We started the Menstruation and Ovulation Study 2 (MOS2) in 2019, just before the first lock-down in the SARS-CoV-2 pandemic. We had added extra and optional studies into this single-cycle Diary and QBT study—including the investigation of breast areolar diameter for which 73 women+ (almost 60%) volunteered. Once restrictions were lifted, we began measuring each volunteer’s breast areola diameter (width) on each breast. This study was led by UBC medical student, Ally Baaske, whose abstract was presented at the Endocrine Society Conference in 2025 https://doi.org/10.1210/jendso/bvaf149.
What did Ally learn about healthy women’s breast areolar diameter?
Participants in MOS2 were regularly cycling, community women+ with a median age of 29 and BMI that was a healthy 24.5. Their average areolar diameter was a mature (Tanner V) 3.9 centimeters or 1.5 inches.
We had full ovulation information for 61 women of whom 45 were ovulatory and 16 anovulatory or didn’t release an egg and make progesterone that cycle (likely because of pandemic stress). Once the areolar size increased in the teen years (like the lengths of long bones), it would stay the same. So we looked at use of progestins and found that 70% had taken progestin-containing combined hormonal contraception (the Pill or CHC). Less than 10% had delivered a child thus we could not relate these MOS2 data to a potential role of progesterone to increase the size of the areola.
However, we discovered two other interesting things—the bigger the breast size (bra with cup D) and the greater the body size (weight, BMI or waist circumference), the larger the areola. We also learned that a given woman’s left areola was significantly larger than the right, much as the left breast is reported to be larger.

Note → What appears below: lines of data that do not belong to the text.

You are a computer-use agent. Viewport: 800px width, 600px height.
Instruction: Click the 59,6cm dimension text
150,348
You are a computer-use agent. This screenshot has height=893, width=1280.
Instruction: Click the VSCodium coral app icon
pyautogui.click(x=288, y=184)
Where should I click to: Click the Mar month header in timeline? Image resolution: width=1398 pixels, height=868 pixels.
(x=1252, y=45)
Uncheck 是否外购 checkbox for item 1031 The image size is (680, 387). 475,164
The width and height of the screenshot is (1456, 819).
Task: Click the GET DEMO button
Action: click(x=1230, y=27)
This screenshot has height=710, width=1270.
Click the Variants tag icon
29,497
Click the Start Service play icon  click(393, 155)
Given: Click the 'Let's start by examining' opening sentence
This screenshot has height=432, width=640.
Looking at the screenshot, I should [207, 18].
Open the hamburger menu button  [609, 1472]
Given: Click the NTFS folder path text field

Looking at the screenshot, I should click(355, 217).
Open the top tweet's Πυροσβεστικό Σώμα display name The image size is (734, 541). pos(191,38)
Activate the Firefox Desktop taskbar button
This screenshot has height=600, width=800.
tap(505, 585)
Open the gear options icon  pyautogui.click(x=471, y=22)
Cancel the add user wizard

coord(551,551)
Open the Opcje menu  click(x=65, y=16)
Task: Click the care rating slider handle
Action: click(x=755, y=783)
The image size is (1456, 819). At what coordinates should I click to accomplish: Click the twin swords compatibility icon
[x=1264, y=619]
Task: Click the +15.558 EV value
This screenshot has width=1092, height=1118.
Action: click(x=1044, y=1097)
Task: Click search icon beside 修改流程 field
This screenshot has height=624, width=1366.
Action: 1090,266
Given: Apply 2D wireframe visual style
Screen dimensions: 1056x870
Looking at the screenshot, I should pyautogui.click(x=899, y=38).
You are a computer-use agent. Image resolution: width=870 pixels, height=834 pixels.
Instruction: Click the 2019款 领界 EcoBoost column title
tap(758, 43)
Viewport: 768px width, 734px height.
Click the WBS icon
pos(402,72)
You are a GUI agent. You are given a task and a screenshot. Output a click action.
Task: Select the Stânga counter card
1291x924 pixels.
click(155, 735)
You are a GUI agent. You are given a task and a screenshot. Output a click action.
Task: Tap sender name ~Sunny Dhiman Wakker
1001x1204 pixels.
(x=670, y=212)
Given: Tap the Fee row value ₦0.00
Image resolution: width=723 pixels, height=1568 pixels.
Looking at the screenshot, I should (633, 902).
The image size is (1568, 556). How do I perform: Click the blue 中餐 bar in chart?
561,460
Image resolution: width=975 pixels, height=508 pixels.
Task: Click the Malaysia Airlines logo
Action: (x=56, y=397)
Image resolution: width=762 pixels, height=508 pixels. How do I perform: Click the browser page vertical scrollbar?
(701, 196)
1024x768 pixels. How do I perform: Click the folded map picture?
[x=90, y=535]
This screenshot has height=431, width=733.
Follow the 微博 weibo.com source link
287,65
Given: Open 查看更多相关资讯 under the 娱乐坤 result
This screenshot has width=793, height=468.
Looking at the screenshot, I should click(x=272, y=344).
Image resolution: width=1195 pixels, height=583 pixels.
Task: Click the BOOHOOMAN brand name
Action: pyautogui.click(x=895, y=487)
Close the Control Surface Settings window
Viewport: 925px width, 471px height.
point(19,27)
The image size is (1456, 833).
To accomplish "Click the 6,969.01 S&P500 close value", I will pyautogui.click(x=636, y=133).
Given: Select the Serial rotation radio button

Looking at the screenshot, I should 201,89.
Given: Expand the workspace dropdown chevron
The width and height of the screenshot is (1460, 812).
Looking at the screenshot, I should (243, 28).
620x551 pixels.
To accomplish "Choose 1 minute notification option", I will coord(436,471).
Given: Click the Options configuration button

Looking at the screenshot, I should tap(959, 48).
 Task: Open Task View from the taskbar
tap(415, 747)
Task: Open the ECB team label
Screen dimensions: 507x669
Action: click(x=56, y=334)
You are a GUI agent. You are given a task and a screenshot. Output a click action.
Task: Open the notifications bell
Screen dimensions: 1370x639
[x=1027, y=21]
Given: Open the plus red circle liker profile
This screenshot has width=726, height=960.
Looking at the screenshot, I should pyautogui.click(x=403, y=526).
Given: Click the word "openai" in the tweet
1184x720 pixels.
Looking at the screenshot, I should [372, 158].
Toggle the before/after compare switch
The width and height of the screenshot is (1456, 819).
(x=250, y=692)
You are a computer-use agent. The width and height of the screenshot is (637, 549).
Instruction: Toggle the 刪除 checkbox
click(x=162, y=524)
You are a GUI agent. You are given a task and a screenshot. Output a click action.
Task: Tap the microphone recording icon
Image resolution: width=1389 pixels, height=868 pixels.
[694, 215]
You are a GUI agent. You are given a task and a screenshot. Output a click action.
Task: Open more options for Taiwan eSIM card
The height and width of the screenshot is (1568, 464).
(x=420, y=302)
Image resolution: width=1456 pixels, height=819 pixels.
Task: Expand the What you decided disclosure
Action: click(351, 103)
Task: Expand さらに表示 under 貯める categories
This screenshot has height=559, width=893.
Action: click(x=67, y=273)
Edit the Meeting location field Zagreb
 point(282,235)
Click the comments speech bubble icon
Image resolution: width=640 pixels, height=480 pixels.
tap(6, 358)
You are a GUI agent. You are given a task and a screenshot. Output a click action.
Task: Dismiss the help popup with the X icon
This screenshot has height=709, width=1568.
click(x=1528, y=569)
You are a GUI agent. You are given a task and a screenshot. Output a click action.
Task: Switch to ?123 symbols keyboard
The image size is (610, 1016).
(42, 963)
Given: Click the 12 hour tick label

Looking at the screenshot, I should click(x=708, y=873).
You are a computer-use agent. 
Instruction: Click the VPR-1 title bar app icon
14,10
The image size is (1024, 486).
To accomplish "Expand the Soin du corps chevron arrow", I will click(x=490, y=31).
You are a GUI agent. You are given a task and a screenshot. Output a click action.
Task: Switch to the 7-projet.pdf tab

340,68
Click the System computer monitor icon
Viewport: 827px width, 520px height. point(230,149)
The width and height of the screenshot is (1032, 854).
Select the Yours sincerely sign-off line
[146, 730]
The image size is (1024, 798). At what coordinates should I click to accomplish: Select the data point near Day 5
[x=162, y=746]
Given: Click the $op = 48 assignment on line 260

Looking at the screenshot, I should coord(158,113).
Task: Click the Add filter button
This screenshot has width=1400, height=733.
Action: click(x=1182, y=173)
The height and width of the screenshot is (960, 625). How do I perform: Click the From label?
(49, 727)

In summary, it is reassuring to learn that a little breast tenderness and some swelling are normal before menstruation. And appreciating that the darker part around the nipple increases in the teen years, likely after ovulation has been established and progesterone is released, and its usual size is close to 1.5 inches is interesting to know. (When you look at the nudes in classical museum paintings, what is their areolar size?)
We, as women, cannot take charge of our health and reproduction unless we have access to sufficient, and reliable information.
Reference List
- Prior JC, Vigna YM, Schechter MT, Burgess AE. Spinal bone loss and ovulatory disturbances. New Engl J Med 1990;323(18):1221-1227.
- Wood M, Shirin S, Goshtasebi A, Prior JC. Breast tenderness and swelling experiences related to menstrual cycles and ovulation in healthy premenopausal women: Secondary analysis of the 1-year “Prospective Ovulation Cohort”. PLoS One 2025;20(5):e0321205. DOI: 10.1371/journal.pone.0321205.
- Prior JC, Vigna YM, Watson D. Spironolactone with physiological female gonadal steroids in the presurgical therapy of male to female transexuals: a new observation. Archives Sexual Behavior 1989;18:49-57.
- Prior JC. Women’s Reproductive System as Balanced Estradiol and Progesterone Actions—a revolutionary, paradigm-shifting concept in women’s health. Drug Discovery Today: Disease Models 2020;32:31-40. DOI: https://doi.org/10.1016/j.ddmod.2020.11.005.
- Prior JC. Progesterone is Important for Transwomen’s Therapy-applying evidence for the benefits of progesterone in ciswomen. J Clin Endocrinol Metab 2019;104:1181–1186. DOI: 10.1210/jc.2018-01777.